An oppressive emotional atmosphere gripped the IOS, much as Degrandpre tried to minimize it. The loss of the Oceanic Station weighted heavily on staff even here; by all accounts, the surface personnel had grown brutally dispirited. Some saw it as the end of the human presence on Isis. And that it might well be, although this Theophilus seemed disturbingly indifferent. “Your orbital station needs some maintenance,” Theophilus remarked blandly. “The ring corridor is filthy, and the air isn’t much better.”
The walls were dirty, true. Cleaning servitors had lately been scavenged for the interferometer project; replacements had not yet arrived from the Turing factories. As for the smell—“We’ve had some trouble with the scrubbers in our waste-management stacks. Temporary, of course, but in the meantime … I apologize. One grows accustomed to it.”
“Perhaps not as easily as one might hope.”

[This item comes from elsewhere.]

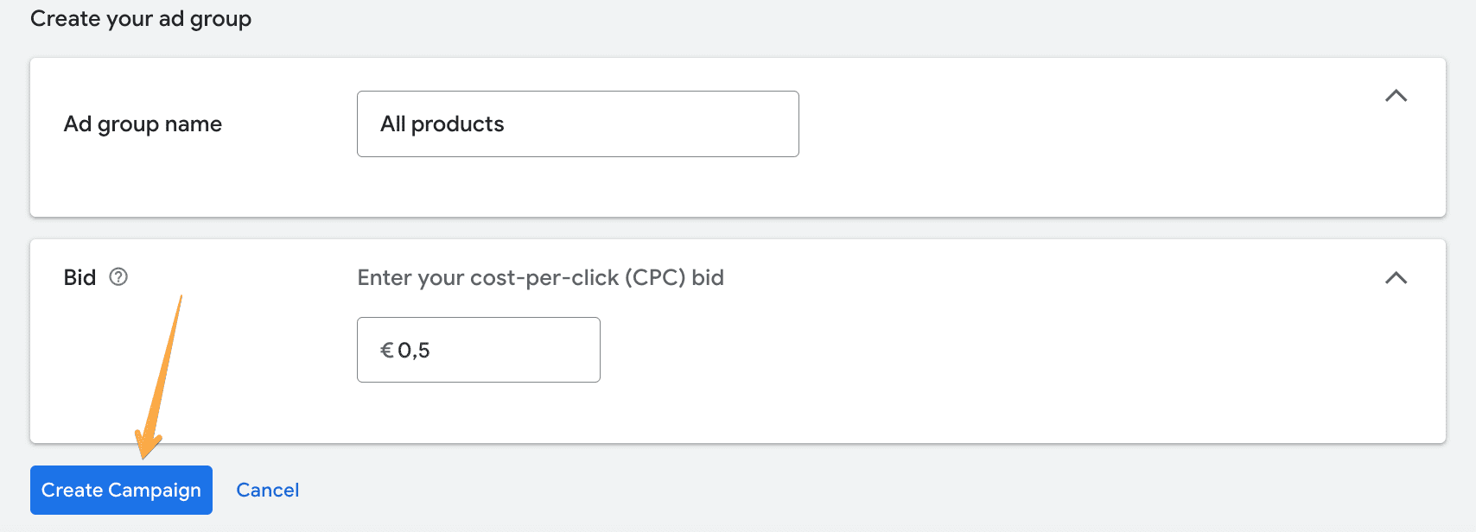Click the Create Campaign button
This screenshot has height=532, width=1476.
[x=121, y=490]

Perfect aristocratic tone, Degrandpre thought: insult and menace ill a single phrase. He promised to see to the problem, though he couldn’t imagine what he could do except bother the engineers yet again. No spares had arrived with the Higgs sphere, and he cynically wondered if replacements had been set aside to make room for the noble mass of Avrion Theophilus.
He escorted his guest as far as the massive bulkhead doors dividing Shuttle Quarantine from the rest of the IOS. Theophilus proceeded to inspect the seals and the rivet heads in minute detail, making Degrandpre wait. “As I’m sure you’re aware,” Degrandpre hinted, “these are the standard bulkheads; the sterile perimeter is inside.”
“Nevertheless, I want these bulkheads inspected daily. By qualified engineers.” At Degrandpre’s shocked expression he added, “I don’t think the Works Trust will disapprove, do you?”
Degrandpre palmed the admit button and the bulkhead door wheeled open. Inside, a single Kuiper-born medical engineer monitored the quarantine from a steel chair. The four survivors of the deep-sea disaster, a shuttle pilot and three junior marine exobiologists, had been languishing in containment for ten days now. A monitor image from the isolation chamber filled the screen above Degrandpre’s head: two men, two women, all haggard in lab whites except for the pilot, whose Trust uniform was still relatively crisp.